Wednesday, April 27, 2011

On Poetry Writing written late at night

I think the temptation of a lot of people, including myself, is to perceive poetry itself as an amalgamation of general thoughts and feelings regurgitated into terse, jumpy sentences on a page. Usually incorporated with the ever-tired image of blue wispy cigarette smoke (seriously blue is not original anymore) or stars and probably a sexual encounter mixed with alcohol.

But poetry is much much more than simple lines about life experiences written vaguely on a page. It should mean something to you and about you. It should open up experiences of the soul, rather than experiences of the flesh or lusts of the heart.
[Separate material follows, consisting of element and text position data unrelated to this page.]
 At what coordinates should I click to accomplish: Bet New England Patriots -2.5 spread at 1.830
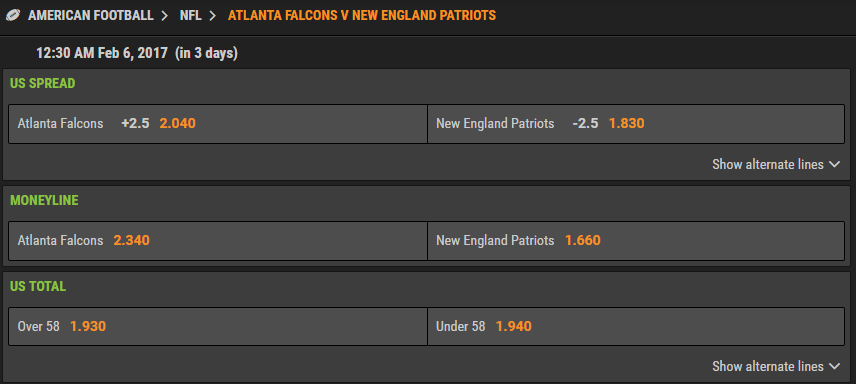pyautogui.click(x=636, y=124)
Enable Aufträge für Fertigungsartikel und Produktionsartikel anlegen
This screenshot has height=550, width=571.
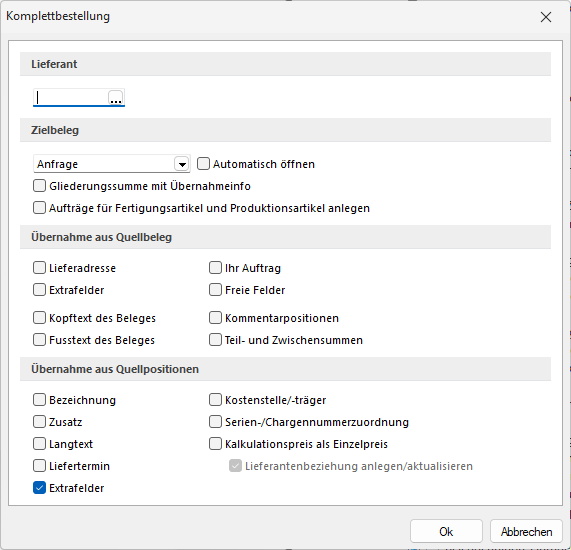[x=39, y=208]
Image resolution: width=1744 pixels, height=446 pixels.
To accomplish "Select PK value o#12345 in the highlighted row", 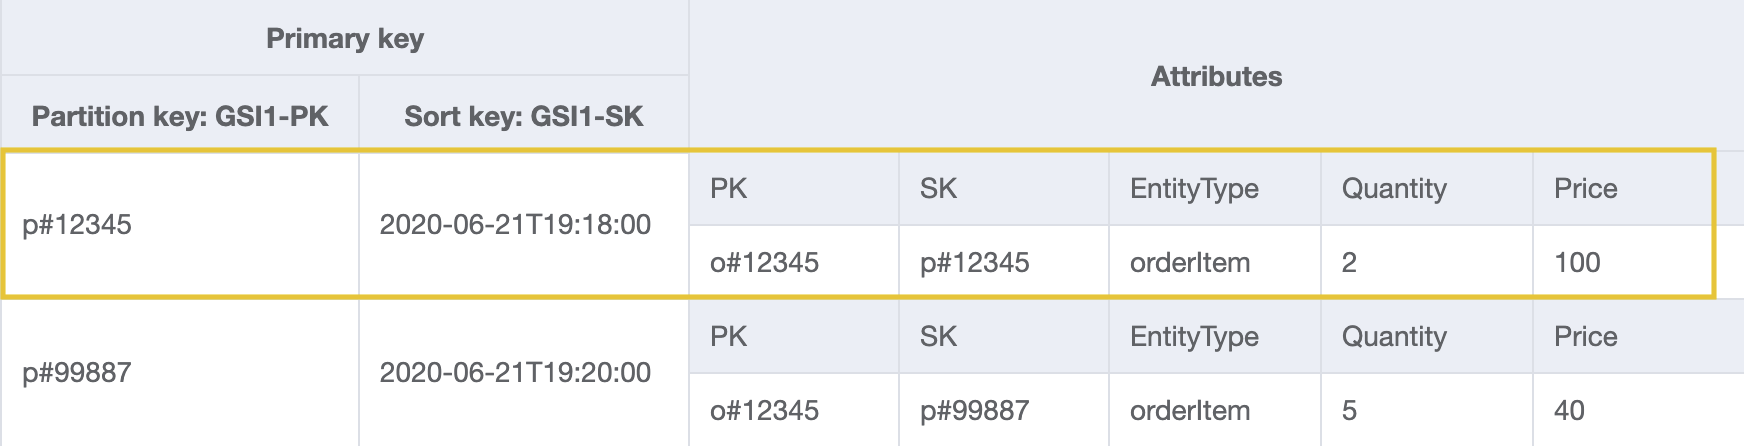I will click(x=764, y=263).
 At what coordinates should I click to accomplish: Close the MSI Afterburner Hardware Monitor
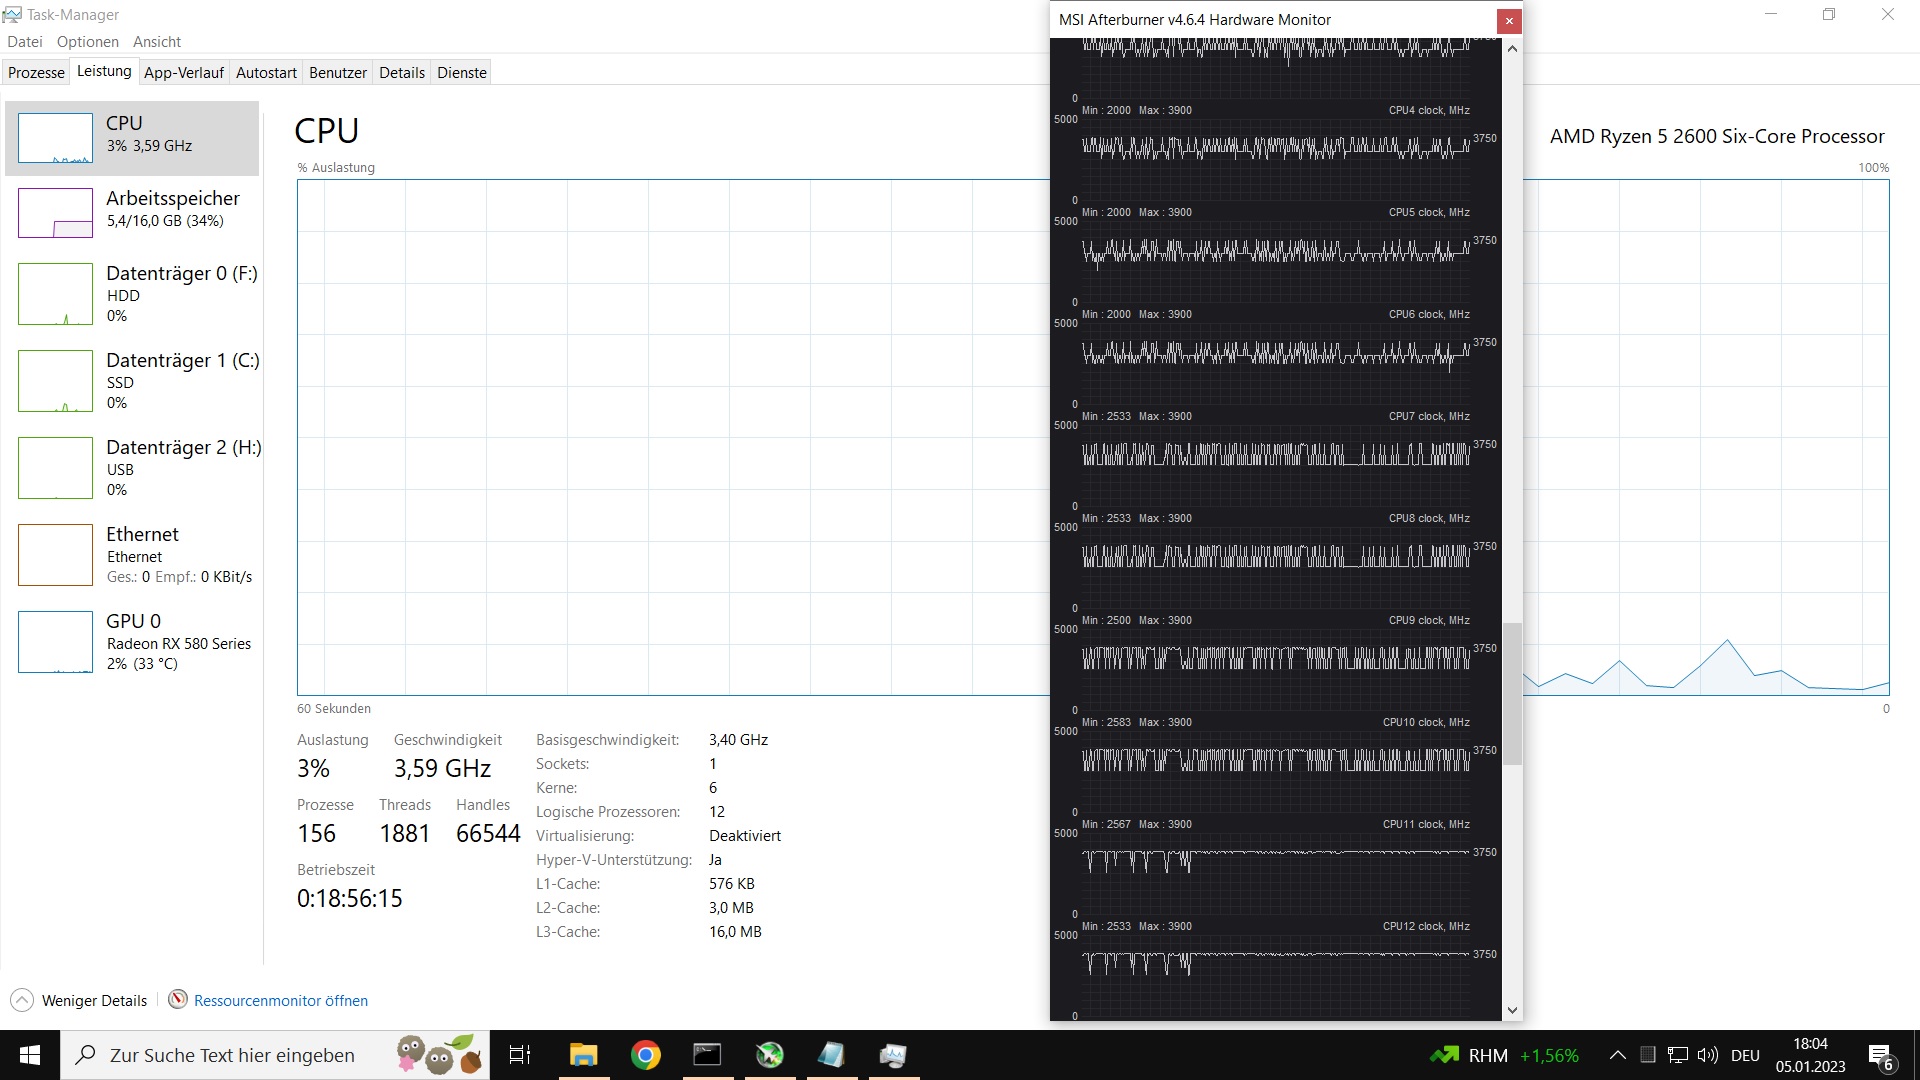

If the phrase “What we think about God is the most important thing about us” (Tozer) has any meaning whatsoever, then why aren’t there more Christian poets out there delivering the Truth of the Gospel? Why aren’t we packing lines, stanzas, pages, books with images of hope and resurrection, or of the Joy of our Risen Savior? Why is the Christian poet so silent?

Why am I so silent? I am a Christian, for sure. I love Jesus. But does poetry tend towards the secular and the melancholic? Of course, because the flesh delivers us to misery and despair. We write to much from the heart muscle than the heart spirit. What drives us? What motivates us? What is the primum mobile of our being? What gives the poet meaning?

Even if you aren’t a Christian and are reading this, and don’t agree with me about Jesus, some of this must resonate with you. Is the goal of your line to ejaculate some experience that has been shared by 6 billion other people or to reveal some gear of your heart, to formulate an idea of your beliefs and identity. Even if it is the amoral selfishness of Nietzsche, he wrote lines I envy. He beautifully portrays selfishness and freedom many times. Or if it’s the theosophy of Yeats’s gyres of “The Second Coming” it points to something they believe in that is transcendent to their person. Even their identity is transcendent to their person. Truths about the self can even speak volumes about the identities of every man who walks this planet.

So, I implore anyone who wishes to be a poet, write from the heart of the heart before you write about your experiences in a pub or watching a sunset while smoking a blue cigarette.